Start of Data to examine
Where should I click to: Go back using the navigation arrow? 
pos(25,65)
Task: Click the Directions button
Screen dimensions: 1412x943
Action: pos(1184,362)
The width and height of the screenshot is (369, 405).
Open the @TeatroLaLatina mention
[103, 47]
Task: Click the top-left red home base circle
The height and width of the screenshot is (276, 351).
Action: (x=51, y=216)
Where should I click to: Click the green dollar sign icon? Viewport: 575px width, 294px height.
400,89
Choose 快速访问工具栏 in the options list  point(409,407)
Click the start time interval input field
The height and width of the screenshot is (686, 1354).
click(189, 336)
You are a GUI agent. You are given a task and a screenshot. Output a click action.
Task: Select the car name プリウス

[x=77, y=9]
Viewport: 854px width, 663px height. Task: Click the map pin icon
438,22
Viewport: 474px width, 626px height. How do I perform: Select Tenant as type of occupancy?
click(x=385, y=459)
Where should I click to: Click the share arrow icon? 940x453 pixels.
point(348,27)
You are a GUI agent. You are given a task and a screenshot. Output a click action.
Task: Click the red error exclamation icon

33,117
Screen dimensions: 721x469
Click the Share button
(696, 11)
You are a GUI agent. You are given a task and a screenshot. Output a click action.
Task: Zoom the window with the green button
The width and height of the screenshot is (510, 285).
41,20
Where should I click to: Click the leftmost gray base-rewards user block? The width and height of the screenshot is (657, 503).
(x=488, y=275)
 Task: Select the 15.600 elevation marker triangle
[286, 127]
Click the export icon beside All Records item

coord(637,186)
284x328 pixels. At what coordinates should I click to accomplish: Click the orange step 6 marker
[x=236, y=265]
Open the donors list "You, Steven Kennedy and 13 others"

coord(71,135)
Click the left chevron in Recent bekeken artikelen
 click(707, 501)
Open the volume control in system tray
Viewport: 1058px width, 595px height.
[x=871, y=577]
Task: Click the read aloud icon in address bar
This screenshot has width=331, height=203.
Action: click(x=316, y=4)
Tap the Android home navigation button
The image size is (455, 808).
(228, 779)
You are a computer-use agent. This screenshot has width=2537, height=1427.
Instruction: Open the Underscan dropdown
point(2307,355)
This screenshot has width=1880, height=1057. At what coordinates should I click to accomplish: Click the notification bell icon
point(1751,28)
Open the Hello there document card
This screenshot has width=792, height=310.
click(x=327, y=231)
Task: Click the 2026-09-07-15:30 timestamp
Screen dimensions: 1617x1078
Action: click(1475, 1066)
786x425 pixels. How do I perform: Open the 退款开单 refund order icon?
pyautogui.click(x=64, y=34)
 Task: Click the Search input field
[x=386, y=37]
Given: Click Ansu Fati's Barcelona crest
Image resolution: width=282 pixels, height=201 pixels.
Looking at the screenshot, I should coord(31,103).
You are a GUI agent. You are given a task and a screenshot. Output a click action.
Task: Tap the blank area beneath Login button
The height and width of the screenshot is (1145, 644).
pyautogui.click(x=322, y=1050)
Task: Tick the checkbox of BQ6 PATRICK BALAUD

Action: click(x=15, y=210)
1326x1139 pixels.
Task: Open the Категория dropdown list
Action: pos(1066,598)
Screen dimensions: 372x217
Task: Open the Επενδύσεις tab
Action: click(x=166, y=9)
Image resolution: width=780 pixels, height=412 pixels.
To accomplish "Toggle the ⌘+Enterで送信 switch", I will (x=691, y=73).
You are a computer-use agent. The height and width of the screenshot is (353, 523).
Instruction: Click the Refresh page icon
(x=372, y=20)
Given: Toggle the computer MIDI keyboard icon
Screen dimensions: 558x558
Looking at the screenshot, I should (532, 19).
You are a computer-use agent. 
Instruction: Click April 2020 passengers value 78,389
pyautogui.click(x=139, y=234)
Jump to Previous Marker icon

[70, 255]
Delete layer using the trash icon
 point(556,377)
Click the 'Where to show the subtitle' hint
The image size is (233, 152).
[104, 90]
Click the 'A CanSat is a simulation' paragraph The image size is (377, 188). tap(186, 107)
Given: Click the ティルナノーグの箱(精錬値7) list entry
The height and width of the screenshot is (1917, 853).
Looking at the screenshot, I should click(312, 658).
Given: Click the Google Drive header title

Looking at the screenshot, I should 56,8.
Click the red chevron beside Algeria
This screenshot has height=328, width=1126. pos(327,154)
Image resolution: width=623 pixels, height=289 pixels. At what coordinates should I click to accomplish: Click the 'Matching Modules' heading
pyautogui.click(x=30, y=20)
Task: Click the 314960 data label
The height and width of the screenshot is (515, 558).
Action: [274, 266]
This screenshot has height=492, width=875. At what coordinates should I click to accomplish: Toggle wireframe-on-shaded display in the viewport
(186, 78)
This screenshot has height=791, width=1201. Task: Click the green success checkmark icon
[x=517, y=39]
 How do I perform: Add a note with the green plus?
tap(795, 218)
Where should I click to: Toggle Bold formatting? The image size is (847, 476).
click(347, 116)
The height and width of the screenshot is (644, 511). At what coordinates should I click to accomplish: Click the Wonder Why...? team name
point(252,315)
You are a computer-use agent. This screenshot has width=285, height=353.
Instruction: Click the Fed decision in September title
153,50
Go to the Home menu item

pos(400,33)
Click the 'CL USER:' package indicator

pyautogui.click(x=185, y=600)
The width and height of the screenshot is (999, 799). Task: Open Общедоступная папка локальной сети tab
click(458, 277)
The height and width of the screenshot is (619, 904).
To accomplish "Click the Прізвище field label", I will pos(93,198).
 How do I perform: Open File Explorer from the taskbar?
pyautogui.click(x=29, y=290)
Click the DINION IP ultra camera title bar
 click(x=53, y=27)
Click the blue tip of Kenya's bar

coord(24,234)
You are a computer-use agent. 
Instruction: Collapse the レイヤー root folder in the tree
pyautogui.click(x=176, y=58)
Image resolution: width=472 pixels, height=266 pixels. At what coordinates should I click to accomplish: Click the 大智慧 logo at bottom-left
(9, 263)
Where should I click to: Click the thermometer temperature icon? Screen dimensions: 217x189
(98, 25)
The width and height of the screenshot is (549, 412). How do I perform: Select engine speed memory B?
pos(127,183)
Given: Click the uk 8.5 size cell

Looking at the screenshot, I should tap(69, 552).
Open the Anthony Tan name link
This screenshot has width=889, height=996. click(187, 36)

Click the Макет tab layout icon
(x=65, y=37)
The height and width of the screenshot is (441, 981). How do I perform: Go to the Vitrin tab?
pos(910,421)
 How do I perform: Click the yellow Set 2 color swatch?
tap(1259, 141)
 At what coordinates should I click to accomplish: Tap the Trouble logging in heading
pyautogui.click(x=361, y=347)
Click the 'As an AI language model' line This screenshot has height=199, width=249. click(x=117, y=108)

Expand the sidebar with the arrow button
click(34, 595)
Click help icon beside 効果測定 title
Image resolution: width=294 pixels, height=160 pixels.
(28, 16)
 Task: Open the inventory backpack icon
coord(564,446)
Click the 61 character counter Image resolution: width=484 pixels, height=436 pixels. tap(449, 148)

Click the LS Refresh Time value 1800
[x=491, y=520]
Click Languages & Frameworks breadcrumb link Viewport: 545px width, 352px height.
End of Data to examine
Exact copies of all the entries above are required.

Answer for the task →
Where should I click to: Go back using the navigation arrow? 
pos(25,65)
Task: Click the Directions button
Screen dimensions: 1412x943
Action: pos(1184,362)
The width and height of the screenshot is (369, 405).
Open the @TeatroLaLatina mention
[103, 47]
Task: Click the top-left red home base circle
The height and width of the screenshot is (276, 351).
Action: (x=51, y=216)
Where should I click to: Click the green dollar sign icon? Viewport: 575px width, 294px height.
400,89
Choose 快速访问工具栏 in the options list  point(409,407)
Click the start time interval input field
The height and width of the screenshot is (686, 1354).
click(189, 336)
You are a GUI agent. You are given a task and a screenshot. Output a click action.
Task: Select the car name プリウス

[x=77, y=9]
Viewport: 854px width, 663px height. Task: Click the map pin icon
438,22
Viewport: 474px width, 626px height. How do I perform: Select Tenant as type of occupancy?
click(x=385, y=459)
Where should I click to: Click the share arrow icon? 940x453 pixels.
point(348,27)
You are a GUI agent. You are given a task and a screenshot. Output a click action.
Task: Click the red error exclamation icon

33,117
Screen dimensions: 721x469
Click the Share button
(696, 11)
You are a GUI agent. You are given a task and a screenshot. Output a click action.
Task: Zoom the window with the green button
The width and height of the screenshot is (510, 285).
41,20
Where should I click to: Click the leftmost gray base-rewards user block? The width and height of the screenshot is (657, 503).
(x=488, y=275)
 Task: Select the 15.600 elevation marker triangle
[286, 127]
Click the export icon beside All Records item

coord(637,186)
284x328 pixels. At what coordinates should I click to accomplish: Click the orange step 6 marker
[x=236, y=265]
Open the donors list "You, Steven Kennedy and 13 others"

coord(71,135)
Click the left chevron in Recent bekeken artikelen
 click(707, 501)
Open the volume control in system tray
Viewport: 1058px width, 595px height.
[x=871, y=577]
Task: Click the read aloud icon in address bar
This screenshot has width=331, height=203.
Action: click(x=316, y=4)
Tap the Android home navigation button
The image size is (455, 808).
(228, 779)
You are a computer-use agent. This screenshot has width=2537, height=1427.
Instruction: Open the Underscan dropdown
point(2307,355)
This screenshot has width=1880, height=1057. At what coordinates should I click to accomplish: Click the notification bell icon
point(1751,28)
Open the Hello there document card
This screenshot has width=792, height=310.
click(x=327, y=231)
Task: Click the 2026-09-07-15:30 timestamp
Screen dimensions: 1617x1078
Action: click(1475, 1066)
786x425 pixels. How do I perform: Open the 退款开单 refund order icon?
pyautogui.click(x=64, y=34)
 Task: Click the Search input field
[x=386, y=37]
Given: Click Ansu Fati's Barcelona crest
Image resolution: width=282 pixels, height=201 pixels.
Looking at the screenshot, I should coord(31,103).
You are a GUI agent. You are given a task and a screenshot. Output a click action.
Task: Tap the blank area beneath Login button
The height and width of the screenshot is (1145, 644).
pyautogui.click(x=322, y=1050)
Task: Tick the checkbox of BQ6 PATRICK BALAUD

Action: click(x=15, y=210)
1326x1139 pixels.
Task: Open the Категория dropdown list
Action: pos(1066,598)
Screen dimensions: 372x217
Task: Open the Επενδύσεις tab
Action: click(x=166, y=9)
Image resolution: width=780 pixels, height=412 pixels.
To accomplish "Toggle the ⌘+Enterで送信 switch", I will (x=691, y=73).
You are a computer-use agent. The height and width of the screenshot is (353, 523).
Instruction: Click the Refresh page icon
(x=372, y=20)
Given: Toggle the computer MIDI keyboard icon
Screen dimensions: 558x558
Looking at the screenshot, I should (532, 19).
You are a computer-use agent. 
Instruction: Click April 2020 passengers value 78,389
pyautogui.click(x=139, y=234)
Jump to Previous Marker icon

[70, 255]
Delete layer using the trash icon
 point(556,377)
Click the 'Where to show the subtitle' hint
The image size is (233, 152).
[104, 90]
Click the 'A CanSat is a simulation' paragraph The image size is (377, 188). tap(186, 107)
Given: Click the ティルナノーグの箱(精錬値7) list entry
The height and width of the screenshot is (1917, 853).
Looking at the screenshot, I should click(312, 658).
Given: Click the Google Drive header title

Looking at the screenshot, I should 56,8.
Click the red chevron beside Algeria
This screenshot has height=328, width=1126. pos(327,154)
Image resolution: width=623 pixels, height=289 pixels. At what coordinates should I click to accomplish: Click the 'Matching Modules' heading
pyautogui.click(x=30, y=20)
Task: Click the 314960 data label
The height and width of the screenshot is (515, 558).
Action: [274, 266]
This screenshot has height=492, width=875. At what coordinates should I click to accomplish: Toggle wireframe-on-shaded display in the viewport
(186, 78)
This screenshot has height=791, width=1201. Task: Click the green success checkmark icon
[x=517, y=39]
 How do I perform: Add a note with the green plus?
tap(795, 218)
Where should I click to: Toggle Bold formatting? The image size is (847, 476).
click(347, 116)
The height and width of the screenshot is (644, 511). At what coordinates should I click to accomplish: Click the Wonder Why...? team name
point(252,315)
You are a computer-use agent. This screenshot has width=285, height=353.
Instruction: Click the Fed decision in September title
153,50
Go to the Home menu item

pos(400,33)
Click the 'CL USER:' package indicator

pyautogui.click(x=185, y=600)
The width and height of the screenshot is (999, 799). Task: Open Общедоступная папка локальной сети tab
click(458, 277)
The height and width of the screenshot is (619, 904).
To accomplish "Click the Прізвище field label", I will pos(93,198).
 How do I perform: Open File Explorer from the taskbar?
pyautogui.click(x=29, y=290)
Click the DINION IP ultra camera title bar
 click(x=53, y=27)
Click the blue tip of Kenya's bar

coord(24,234)
You are a computer-use agent. 
Instruction: Collapse the レイヤー root folder in the tree
pyautogui.click(x=176, y=58)
Image resolution: width=472 pixels, height=266 pixels. At what coordinates should I click to accomplish: Click the 大智慧 logo at bottom-left
(9, 263)
Where should I click to: Click the thermometer temperature icon? Screen dimensions: 217x189
(98, 25)
The width and height of the screenshot is (549, 412). How do I perform: Select engine speed memory B?
pos(127,183)
Given: Click the uk 8.5 size cell

Looking at the screenshot, I should tap(69, 552).
Open the Anthony Tan name link
This screenshot has width=889, height=996. click(187, 36)

Click the Макет tab layout icon
(x=65, y=37)
The height and width of the screenshot is (441, 981). How do I perform: Go to the Vitrin tab?
pos(910,421)
 How do I perform: Click the yellow Set 2 color swatch?
tap(1259, 141)
 At what coordinates should I click to accomplish: Tap the Trouble logging in heading
pyautogui.click(x=361, y=347)
Click the 'As an AI language model' line This screenshot has height=199, width=249. click(x=117, y=108)

Expand the sidebar with the arrow button
click(34, 595)
Click help icon beside 効果測定 title
Image resolution: width=294 pixels, height=160 pixels.
(28, 16)
 Task: Open the inventory backpack icon
coord(564,446)
Click the 61 character counter Image resolution: width=484 pixels, height=436 pixels. tap(449, 148)

Click the LS Refresh Time value 1800
[x=491, y=520]
Click Languages & Frameworks breadcrumb link Viewport: 545px width, 352px height.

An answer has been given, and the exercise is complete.